Dana Thomas: Plus, there's the human side, which is people working in mines and...

Dale Vince: Absolutely, I mean you're right.

Dana Thomas: Living underground, and inhaling all those chemicals and...

Dale Vince: And the funding of wars, right? One thing that we discovered earlier this year with the Russian invasion of Ukraine is that 30 percent of all of the diamonds in the world come from Russia. So, with all of the sanctions going on against Russia to prevent funding of the war, we are like, "Don't forget diamonds, everybody." And most diamond shops or jewelry shops won't tell you where the diamonds come from. And they don't even know. So you don't know if there's...

Dana Thomas: No traceability whatsoever. They can say we got them in Antwerp and before that, we don't know.

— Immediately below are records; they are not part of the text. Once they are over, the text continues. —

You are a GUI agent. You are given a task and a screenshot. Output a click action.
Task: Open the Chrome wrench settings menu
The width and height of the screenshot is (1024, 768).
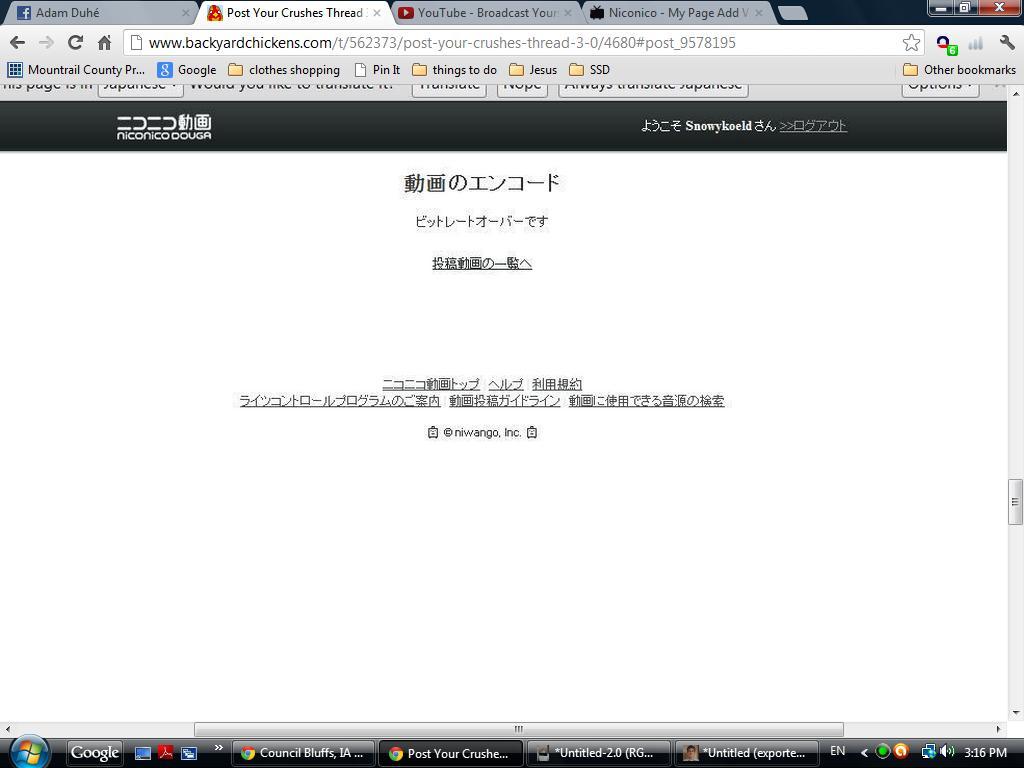pyautogui.click(x=1006, y=42)
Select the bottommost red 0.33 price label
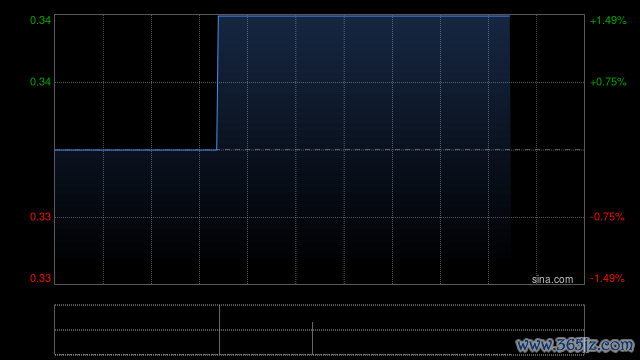Viewport: 640px width, 360px height. pos(40,278)
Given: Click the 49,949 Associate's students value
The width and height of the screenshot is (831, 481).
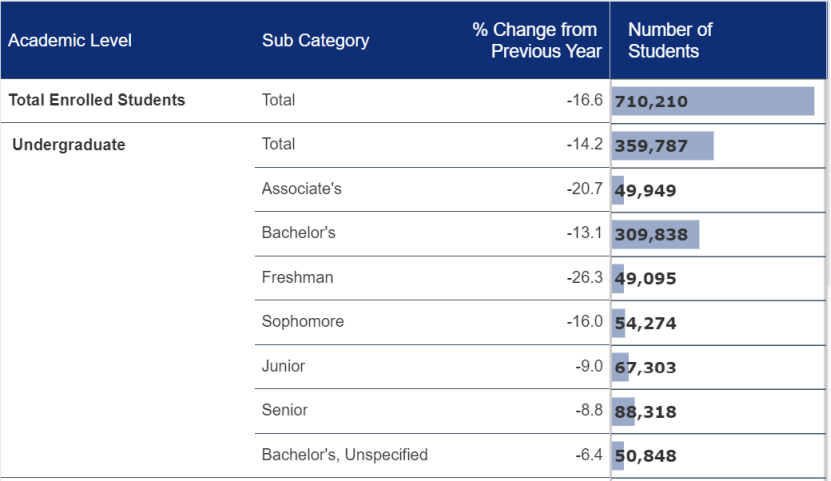Looking at the screenshot, I should click(x=645, y=190).
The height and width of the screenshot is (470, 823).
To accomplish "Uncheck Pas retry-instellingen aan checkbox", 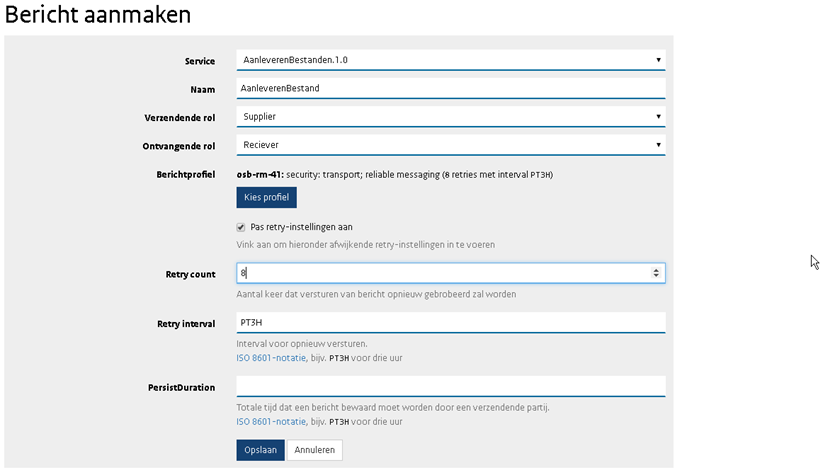I will pyautogui.click(x=241, y=227).
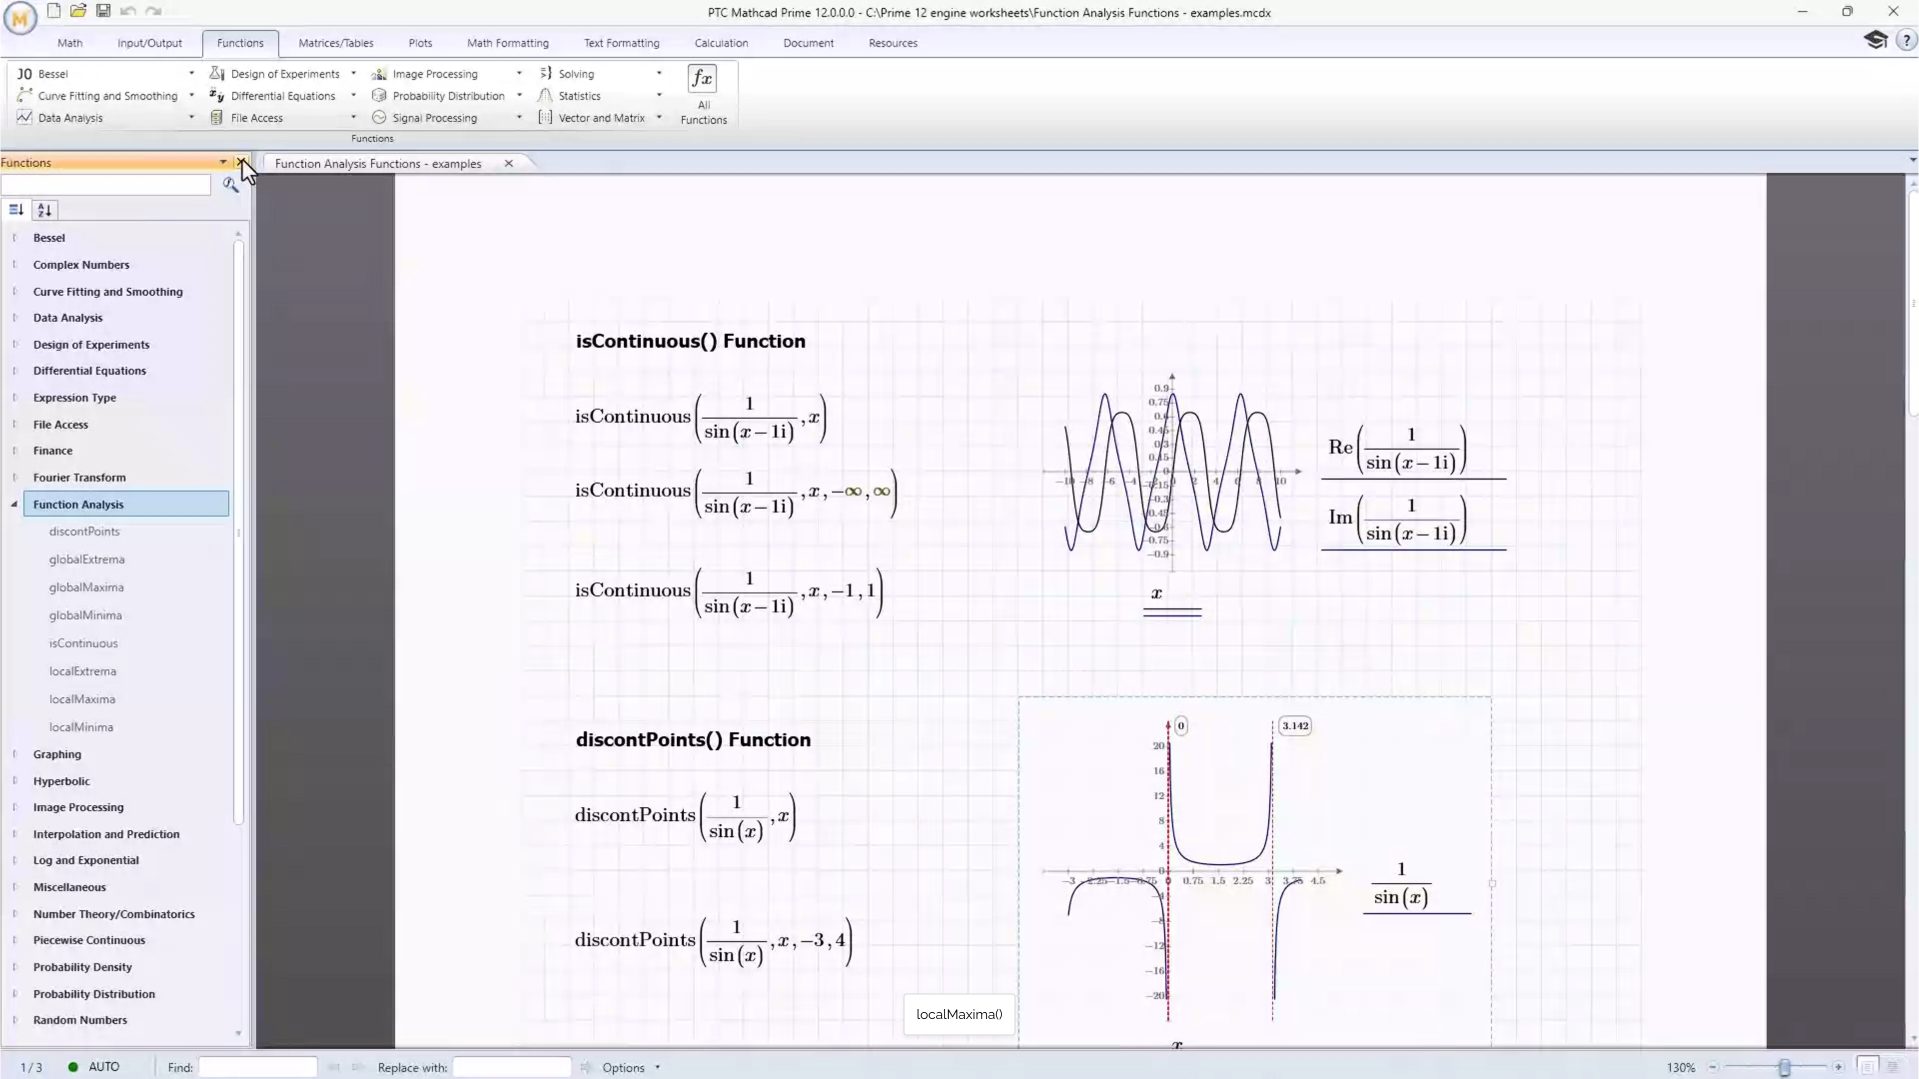Open the Getting Started graduation cap icon
1919x1079 pixels.
[1875, 40]
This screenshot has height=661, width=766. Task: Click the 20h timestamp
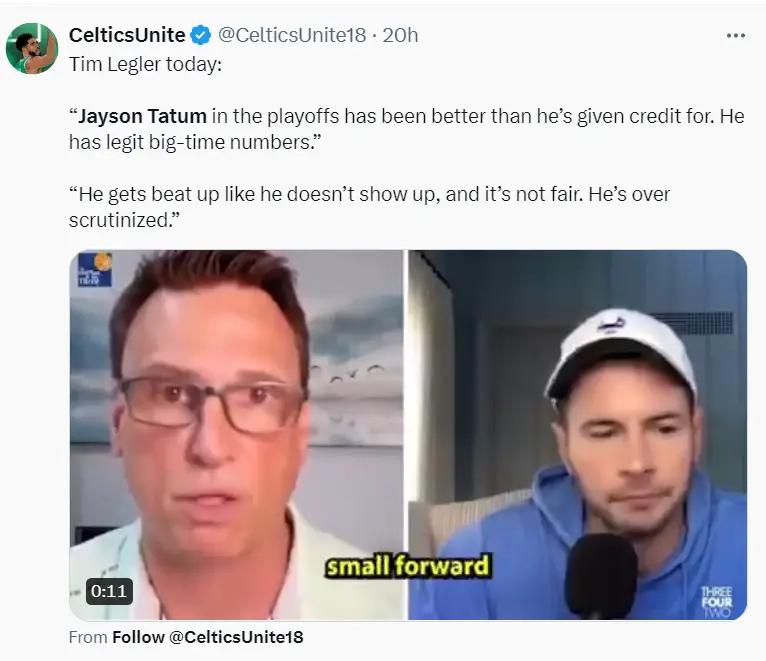point(400,35)
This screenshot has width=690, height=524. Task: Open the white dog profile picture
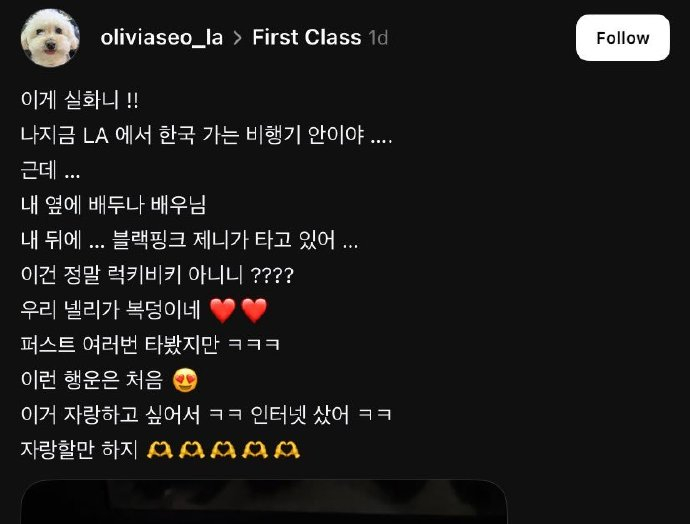[50, 38]
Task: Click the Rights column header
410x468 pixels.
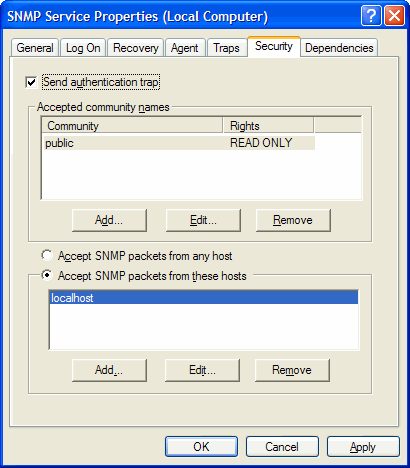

Dale Vince: Absolutely. So our diamonds are made from the sky. We like to say we mine the sky. Our ingredient list is so simple and short. It's the wind, the sun, the rain, and atmospheric carbon. That is it. And we are carbon negative by design, not carbon neutral. Our process is carbon negative. We love that.

Dana Thomas: I love that. Now this is different from lab-grown diamonds, which we keep hearing about.

Dale Vince: It is different. They are still grown in a lab, and it does use the same technology, it's known as a CVD or something-vapor-disposition machine (Chemical Vapor Deposition, ed. note). They are different, but they are still grown in a lab. All the other labs that you'll see in the world today get their gasses from an industrial process – basically from fossil fuel. So they may claim to use green electricity, using paper offsets, and that kind of stuff. Often not in a genuine way, but the gasses that they use come from the fossil fuel industry and that's the big difference between us and them. We take everything we need from the sky.

Dana Thomas: Right. And you're the only one still doing this, right?

Dale Vince: Yeah, we really made them available for sale at the start of this year and launched the idea late last year after seven years of R&D to find a way to do it, and about three years of perfecting the recipes, and last week we had certified for the first time our first perfect diamond. It's D in color, and it's flawless. Only one in 20,000 dug diamonds meets that standard of quality. So we're really super excited by that. We've hit the top grade. This is our recipe process maxing out.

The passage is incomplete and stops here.